На Джанетт – шорты и футболка.
– Я сегодня – хороший мальчик, – радостно кричит Дейви и лезет к отцу в боковой карман.
– Я тоже хороший мальчик! – заявляет Карен.
Херб смеется и, подхватив дочку, подбрасывает ее в воздух.
– И какой же замечательный мужчина из тебя вырастет!
– Перестань, Херб! – говорит Джанетт. – Ты ей совсем мозги запудришь! Кстати, про торт не забыл?
Херб опускает Карен на землю и поворачивается к машине.
– Смесь для торта? Лучше уж сделать самому.
Джанетт застонала. Херб, пытаясь успокоить жену, поспешил продолжить:
– Никаких проблем! Все сделаю сам. Получится еще лучше, чем у тебя. Все, что мне нужно, это масло и рулон туалетной бумаги.
– А сыр?
– Черт побери! Заболтался с Луи!
Херб забирает привезенные свертки и отправляется в дом, переодеться. Как только он скрывается за дверью, Дейви кладет ногу на выключатель газонокосилки. Головка цилиндра почти раскалена, а Дейви – босой. Когда Херб выходит из дома – уже в шортах и футболке, – то слышит, как жена успокаивает сына:
– Ну, не реви! Будь мужчиной!
Как будто одни только чувствительные девицы хлопаются об пол! Да от чего угодно можно упасть! Яркий свет фонаря в лицо, невидимые ступеньки, уходящие вниз, – и ты уже летишь! И все-таки это скорее женщина, чем мужчина. Во-первых, одежда. Правда, сидя взаперти, он только о женщинах и думал – Лора, мама, мисс Морган, та рыжеволосая бестия из Техаса! И он понимал, почему даже самый беглый взгляд на это существо любого заставит подумать то же, что подумал он, Чарли. Правда, успел увидеть он немного, потому что лежал на спине, на чем-то упругом и не таком мягком, как пол в серебристой комнате, на чем-то, что скорее напоминало операционный стол в обычной больнице. Кто-то аккуратно возился со ссадиной на его лбу, прикрыв остаток лица и глаза влажной тканью с запахом ведьминого ореха. Этот «кто-то» говорил с ним, и, хотя Чарли не мог разобрать ни слова, голос не казался женским. Конечно, это был не бас, но – все-таки – принадлежал явно не женщине. И, кстати, что вы скажете о наряде этого существа? Представьте короткий пляжный халат алого цвета, с поясом, открытый сверху и снизу. Сзади, на спине, длинные прорези, а венчает всю конструкцию воротник, возвышающийся над головой, похожий на спинку обитого стула и почти такой же большой. Сзади халат заканчивается длинными фалдами, напоминающими ласточкин хвост, – точь-в-точь как фалды старинного фрака. Спереди, ниже пояса – короткая шелковая накладка, похожая на ту, что шотландцы носят поверх килта и называют «спорран». Мягкие – не то носки, не то полусапожки, доходящие до середины голени, такого же цвета, что и халат.

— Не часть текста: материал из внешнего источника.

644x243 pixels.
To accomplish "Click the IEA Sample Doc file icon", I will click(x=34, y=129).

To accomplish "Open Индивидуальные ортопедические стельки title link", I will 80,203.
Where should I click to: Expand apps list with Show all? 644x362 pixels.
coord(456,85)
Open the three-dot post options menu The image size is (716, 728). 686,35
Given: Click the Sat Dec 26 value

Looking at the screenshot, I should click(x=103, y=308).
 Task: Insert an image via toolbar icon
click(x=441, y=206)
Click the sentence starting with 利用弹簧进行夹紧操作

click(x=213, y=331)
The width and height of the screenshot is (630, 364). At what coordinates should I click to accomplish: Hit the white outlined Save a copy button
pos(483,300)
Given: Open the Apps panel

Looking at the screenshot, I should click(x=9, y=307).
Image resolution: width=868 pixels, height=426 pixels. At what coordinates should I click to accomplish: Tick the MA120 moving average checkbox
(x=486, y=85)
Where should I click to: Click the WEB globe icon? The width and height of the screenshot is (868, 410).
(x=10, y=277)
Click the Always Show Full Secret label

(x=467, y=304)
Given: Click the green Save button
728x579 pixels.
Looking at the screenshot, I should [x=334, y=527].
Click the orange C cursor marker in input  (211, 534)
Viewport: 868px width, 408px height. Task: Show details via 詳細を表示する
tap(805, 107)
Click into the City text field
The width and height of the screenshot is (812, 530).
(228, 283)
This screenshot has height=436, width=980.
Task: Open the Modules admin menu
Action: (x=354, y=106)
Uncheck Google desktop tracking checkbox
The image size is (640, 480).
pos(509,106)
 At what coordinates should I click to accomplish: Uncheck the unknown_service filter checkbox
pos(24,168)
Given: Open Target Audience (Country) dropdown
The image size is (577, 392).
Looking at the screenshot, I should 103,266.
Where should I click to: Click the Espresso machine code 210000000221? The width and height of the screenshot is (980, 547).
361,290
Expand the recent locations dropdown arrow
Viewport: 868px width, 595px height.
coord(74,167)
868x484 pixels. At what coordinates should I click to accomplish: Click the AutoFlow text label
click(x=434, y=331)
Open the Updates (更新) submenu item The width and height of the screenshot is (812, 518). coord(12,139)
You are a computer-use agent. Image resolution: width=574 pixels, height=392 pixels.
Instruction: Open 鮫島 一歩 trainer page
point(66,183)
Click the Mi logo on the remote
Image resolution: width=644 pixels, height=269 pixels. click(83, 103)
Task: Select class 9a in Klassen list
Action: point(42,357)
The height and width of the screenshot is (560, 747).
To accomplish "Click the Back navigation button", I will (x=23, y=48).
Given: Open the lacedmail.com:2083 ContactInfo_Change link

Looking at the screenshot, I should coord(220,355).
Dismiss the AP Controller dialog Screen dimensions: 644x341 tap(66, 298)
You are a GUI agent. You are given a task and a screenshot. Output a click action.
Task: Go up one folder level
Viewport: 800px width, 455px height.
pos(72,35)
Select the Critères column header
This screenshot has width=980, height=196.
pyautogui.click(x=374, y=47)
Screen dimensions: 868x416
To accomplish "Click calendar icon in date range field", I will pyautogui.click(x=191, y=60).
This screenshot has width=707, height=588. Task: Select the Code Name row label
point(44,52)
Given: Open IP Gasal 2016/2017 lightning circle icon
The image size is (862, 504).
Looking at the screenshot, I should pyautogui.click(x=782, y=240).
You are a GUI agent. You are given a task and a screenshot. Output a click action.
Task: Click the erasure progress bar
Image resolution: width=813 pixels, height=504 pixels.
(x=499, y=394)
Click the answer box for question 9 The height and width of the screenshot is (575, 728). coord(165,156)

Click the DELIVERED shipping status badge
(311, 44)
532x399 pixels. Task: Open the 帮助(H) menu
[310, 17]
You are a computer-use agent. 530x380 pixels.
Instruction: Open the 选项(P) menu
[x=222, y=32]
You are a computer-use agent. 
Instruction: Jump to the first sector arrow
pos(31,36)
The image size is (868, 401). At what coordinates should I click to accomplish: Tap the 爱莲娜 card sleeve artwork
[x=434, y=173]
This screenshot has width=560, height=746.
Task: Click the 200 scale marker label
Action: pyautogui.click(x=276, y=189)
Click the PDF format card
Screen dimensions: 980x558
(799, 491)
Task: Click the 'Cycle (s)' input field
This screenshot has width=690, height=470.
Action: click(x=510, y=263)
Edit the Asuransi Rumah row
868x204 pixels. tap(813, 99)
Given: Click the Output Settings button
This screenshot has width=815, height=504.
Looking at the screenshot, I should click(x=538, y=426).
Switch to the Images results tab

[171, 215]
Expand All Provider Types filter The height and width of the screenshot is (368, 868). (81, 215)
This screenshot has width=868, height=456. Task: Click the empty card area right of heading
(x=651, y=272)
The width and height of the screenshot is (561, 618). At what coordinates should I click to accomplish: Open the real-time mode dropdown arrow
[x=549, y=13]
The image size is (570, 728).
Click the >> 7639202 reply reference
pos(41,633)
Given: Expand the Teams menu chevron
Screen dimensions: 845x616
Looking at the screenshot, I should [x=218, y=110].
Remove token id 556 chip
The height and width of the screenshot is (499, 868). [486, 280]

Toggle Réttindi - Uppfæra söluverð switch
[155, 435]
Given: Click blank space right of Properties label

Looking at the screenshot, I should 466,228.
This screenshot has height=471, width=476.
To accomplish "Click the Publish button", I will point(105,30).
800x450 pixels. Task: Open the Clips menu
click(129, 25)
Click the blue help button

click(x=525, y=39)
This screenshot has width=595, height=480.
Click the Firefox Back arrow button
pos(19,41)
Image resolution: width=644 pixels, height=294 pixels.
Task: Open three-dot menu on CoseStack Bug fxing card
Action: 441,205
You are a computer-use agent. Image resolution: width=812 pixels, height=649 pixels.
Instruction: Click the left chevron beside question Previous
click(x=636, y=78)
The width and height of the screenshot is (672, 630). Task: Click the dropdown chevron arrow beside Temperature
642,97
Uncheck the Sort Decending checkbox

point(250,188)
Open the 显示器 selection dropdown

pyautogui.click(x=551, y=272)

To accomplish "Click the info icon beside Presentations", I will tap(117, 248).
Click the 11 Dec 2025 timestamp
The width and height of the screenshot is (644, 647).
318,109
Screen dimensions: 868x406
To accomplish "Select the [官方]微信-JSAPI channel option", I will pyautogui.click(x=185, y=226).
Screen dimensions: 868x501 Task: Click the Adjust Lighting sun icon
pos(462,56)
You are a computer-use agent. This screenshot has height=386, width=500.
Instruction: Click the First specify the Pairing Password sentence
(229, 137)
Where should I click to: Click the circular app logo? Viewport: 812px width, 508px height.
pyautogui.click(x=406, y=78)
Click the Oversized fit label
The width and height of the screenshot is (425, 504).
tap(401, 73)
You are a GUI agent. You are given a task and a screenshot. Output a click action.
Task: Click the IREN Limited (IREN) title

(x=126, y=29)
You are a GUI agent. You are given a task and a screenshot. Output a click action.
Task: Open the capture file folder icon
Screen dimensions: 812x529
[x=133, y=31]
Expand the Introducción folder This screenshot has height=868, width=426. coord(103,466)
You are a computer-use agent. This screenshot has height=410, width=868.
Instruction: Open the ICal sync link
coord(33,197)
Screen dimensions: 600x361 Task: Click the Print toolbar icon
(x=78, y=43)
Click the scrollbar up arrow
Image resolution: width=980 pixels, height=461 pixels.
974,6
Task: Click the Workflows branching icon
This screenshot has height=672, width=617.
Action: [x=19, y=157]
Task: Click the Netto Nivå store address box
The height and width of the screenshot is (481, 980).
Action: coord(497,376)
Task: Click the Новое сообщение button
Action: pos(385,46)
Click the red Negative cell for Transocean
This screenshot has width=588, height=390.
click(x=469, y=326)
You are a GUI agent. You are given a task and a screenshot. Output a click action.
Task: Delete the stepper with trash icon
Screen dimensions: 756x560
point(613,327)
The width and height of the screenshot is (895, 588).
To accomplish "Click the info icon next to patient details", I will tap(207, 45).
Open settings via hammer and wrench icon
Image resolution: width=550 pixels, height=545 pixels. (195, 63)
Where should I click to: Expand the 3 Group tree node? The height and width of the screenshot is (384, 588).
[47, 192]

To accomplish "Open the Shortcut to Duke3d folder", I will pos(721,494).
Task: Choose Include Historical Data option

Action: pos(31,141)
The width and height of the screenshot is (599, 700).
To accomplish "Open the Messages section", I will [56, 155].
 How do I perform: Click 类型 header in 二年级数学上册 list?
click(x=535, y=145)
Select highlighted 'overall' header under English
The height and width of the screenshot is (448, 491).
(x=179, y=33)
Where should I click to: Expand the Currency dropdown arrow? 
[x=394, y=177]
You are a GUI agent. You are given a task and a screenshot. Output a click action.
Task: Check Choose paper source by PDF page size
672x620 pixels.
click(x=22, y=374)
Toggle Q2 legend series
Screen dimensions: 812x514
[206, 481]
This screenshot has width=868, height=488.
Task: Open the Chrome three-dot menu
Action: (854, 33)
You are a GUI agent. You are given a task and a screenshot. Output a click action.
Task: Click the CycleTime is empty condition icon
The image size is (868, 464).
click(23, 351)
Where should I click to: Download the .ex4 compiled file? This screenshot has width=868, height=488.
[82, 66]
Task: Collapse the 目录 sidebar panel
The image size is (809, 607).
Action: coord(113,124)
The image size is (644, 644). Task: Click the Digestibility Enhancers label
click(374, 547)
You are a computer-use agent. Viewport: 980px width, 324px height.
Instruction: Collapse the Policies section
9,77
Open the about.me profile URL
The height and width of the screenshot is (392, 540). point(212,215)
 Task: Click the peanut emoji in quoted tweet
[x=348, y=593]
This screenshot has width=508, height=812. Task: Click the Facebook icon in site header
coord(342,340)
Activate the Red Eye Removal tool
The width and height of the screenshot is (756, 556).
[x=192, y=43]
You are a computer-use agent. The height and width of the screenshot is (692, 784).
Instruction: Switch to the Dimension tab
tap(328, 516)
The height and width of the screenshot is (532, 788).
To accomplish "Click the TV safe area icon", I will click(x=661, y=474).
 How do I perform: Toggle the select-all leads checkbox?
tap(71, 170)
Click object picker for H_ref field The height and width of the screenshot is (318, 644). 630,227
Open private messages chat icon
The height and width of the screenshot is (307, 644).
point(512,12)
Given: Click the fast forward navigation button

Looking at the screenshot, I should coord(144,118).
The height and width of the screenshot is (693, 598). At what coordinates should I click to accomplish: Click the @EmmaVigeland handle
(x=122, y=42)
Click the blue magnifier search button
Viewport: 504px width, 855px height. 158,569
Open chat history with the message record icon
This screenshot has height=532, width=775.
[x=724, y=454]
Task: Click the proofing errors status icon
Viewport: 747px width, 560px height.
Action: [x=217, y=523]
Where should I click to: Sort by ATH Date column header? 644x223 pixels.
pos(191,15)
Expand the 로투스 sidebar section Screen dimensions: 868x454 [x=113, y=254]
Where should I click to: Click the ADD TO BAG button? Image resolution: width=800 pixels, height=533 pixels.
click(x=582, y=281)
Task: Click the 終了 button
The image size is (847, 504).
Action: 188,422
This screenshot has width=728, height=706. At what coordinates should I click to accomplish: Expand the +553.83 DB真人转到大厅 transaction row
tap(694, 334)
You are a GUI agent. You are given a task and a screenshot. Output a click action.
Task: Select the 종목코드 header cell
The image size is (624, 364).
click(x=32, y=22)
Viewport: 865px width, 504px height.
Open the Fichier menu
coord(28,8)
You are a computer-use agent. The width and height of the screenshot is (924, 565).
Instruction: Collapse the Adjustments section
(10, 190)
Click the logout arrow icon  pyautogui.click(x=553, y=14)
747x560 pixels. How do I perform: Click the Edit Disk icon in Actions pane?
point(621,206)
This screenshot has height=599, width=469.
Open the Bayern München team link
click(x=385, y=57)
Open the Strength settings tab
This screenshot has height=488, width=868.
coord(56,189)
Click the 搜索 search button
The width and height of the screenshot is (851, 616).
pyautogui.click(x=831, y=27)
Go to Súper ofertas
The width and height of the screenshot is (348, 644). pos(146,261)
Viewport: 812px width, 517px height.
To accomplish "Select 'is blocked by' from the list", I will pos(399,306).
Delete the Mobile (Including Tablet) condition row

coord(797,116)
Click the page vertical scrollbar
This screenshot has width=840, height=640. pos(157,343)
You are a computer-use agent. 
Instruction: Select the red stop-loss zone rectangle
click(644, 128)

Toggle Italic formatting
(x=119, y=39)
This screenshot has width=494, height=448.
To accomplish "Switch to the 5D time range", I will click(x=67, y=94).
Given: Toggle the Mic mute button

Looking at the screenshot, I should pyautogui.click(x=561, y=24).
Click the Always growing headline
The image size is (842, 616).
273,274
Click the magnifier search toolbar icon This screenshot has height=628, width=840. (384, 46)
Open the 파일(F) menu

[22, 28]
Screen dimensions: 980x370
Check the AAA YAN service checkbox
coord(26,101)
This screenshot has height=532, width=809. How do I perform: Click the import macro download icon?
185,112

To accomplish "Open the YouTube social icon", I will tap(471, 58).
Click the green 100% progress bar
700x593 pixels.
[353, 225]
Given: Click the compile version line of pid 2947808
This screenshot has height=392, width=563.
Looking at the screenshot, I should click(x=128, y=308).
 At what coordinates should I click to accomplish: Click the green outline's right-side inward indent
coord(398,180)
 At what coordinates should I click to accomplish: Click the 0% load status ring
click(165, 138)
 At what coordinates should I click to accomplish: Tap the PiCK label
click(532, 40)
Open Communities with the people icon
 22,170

Чем бы ни орудовал странный врачеватель, боль в голове отпустила с ошеломляющей быстротой. Пару минут Чарли лежал неподвижно, опасаясь, что боль вернется и вновь начнет терзать его, но этого не произошло. Он осторожно поднял руку, стащил ткань с лица и встретился глазами с человеком, который, улыбнувшись, певуче произнес совершенно непонятную для Чарли фразу с явно вопросительной интонацией.
– Где я? – спросил Чарли.
Человек приподнял брови и засмеялся, после чего поднес пальцы к губам Чарли и коснулся их, одновременно качая головой.
Чарли понял.
– Я тоже вас не понимаю, – сказал он и, приподнявшись на локте, осмотрелся.
Чувствовал он себя гораздо лучше, сил прибыло.
Помещение, в котором он очутился, напоминало несколько раздутую букву «Т». Большую часть вертикальной черты буквы занимала та комната, где Чарли очнулся, и она походила на тыкву с крылышками. Дверь туда была открыта, и из места его недавнего заточения лился холодный серебристый свет.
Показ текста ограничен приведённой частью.